→ **Exercise**: Return every line of the records that includes the string "title".

→ **Record excerpts**:

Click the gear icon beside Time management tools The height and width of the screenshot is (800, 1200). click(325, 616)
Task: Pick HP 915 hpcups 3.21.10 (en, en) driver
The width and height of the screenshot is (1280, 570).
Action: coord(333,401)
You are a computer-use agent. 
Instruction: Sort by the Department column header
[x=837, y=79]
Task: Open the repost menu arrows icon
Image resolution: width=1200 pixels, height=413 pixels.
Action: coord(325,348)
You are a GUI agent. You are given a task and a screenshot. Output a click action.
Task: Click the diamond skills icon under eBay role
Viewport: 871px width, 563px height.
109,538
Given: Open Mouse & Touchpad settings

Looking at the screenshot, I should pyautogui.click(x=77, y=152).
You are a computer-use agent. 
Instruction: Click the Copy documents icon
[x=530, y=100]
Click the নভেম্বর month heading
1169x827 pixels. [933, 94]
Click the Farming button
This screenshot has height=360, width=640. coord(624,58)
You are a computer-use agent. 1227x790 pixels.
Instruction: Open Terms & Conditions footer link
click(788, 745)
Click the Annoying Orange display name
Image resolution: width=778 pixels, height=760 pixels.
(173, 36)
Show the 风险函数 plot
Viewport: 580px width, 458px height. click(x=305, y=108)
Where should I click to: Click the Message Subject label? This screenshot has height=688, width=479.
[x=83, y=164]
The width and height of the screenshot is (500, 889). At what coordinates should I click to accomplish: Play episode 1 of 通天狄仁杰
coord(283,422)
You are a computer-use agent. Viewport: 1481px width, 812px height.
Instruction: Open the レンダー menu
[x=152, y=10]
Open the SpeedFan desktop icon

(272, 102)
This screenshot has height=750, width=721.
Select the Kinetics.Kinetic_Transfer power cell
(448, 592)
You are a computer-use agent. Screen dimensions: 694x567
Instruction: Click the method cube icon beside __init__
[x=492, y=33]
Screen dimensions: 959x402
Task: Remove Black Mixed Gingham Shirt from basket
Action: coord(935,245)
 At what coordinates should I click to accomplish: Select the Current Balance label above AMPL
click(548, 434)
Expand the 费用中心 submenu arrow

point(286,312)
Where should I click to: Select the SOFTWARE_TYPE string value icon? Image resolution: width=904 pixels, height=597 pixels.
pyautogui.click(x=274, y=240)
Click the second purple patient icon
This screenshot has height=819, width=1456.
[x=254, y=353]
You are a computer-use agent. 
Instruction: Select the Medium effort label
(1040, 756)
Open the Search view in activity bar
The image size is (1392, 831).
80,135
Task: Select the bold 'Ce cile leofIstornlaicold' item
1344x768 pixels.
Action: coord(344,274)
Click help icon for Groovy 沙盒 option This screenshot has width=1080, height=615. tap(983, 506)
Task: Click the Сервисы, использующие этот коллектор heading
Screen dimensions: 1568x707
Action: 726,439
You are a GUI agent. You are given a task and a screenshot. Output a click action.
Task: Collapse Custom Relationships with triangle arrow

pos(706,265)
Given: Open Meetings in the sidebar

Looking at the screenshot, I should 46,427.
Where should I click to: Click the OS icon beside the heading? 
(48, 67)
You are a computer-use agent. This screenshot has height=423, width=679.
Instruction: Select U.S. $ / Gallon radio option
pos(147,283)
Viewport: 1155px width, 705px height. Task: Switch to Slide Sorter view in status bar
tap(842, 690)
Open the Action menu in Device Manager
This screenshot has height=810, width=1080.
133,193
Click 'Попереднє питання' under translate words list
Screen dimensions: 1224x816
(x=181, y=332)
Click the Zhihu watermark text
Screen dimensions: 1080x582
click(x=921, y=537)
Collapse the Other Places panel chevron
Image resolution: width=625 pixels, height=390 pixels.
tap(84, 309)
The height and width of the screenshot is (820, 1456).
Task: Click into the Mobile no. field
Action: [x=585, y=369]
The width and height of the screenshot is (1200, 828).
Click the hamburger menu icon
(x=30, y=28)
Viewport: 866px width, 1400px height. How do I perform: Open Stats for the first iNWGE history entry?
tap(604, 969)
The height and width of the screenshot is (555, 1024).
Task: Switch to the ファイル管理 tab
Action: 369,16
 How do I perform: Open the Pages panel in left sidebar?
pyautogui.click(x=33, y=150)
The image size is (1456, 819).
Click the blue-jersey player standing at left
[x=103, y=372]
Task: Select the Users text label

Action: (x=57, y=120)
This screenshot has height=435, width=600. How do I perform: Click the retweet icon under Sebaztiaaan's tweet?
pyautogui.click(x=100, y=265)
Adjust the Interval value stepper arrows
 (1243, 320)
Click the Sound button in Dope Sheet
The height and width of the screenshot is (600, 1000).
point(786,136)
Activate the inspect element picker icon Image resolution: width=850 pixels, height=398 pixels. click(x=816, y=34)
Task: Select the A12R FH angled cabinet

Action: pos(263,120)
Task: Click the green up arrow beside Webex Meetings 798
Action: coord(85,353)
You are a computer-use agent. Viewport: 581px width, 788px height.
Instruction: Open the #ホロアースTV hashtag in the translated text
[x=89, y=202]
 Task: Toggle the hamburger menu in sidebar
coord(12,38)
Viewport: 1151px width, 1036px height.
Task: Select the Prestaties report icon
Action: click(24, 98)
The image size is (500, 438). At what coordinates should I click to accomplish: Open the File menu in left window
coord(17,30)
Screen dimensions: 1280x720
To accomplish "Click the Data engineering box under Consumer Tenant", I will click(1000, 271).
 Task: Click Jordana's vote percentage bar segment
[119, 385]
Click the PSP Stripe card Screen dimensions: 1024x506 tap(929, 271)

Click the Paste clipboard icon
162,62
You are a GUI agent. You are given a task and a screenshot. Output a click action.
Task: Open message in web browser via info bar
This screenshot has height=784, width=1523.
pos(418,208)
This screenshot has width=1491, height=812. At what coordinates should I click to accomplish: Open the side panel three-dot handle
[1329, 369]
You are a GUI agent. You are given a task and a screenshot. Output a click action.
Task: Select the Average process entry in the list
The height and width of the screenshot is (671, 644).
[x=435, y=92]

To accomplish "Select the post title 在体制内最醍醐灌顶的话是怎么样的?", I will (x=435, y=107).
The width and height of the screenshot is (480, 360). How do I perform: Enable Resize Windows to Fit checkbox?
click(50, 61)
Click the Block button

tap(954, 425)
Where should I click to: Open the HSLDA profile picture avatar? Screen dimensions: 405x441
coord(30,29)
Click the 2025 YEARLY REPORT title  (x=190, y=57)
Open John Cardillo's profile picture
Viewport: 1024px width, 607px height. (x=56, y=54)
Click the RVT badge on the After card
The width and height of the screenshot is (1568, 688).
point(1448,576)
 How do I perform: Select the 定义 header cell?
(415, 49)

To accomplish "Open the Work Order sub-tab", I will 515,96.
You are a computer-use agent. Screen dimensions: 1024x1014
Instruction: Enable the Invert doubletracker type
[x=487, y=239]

→ **Answer to this task**:
To accomplish "Select the post title 在体制内最醍醐灌顶的话是怎么样的?", I will (x=435, y=107).
Click the 2025 YEARLY REPORT title  (x=190, y=57)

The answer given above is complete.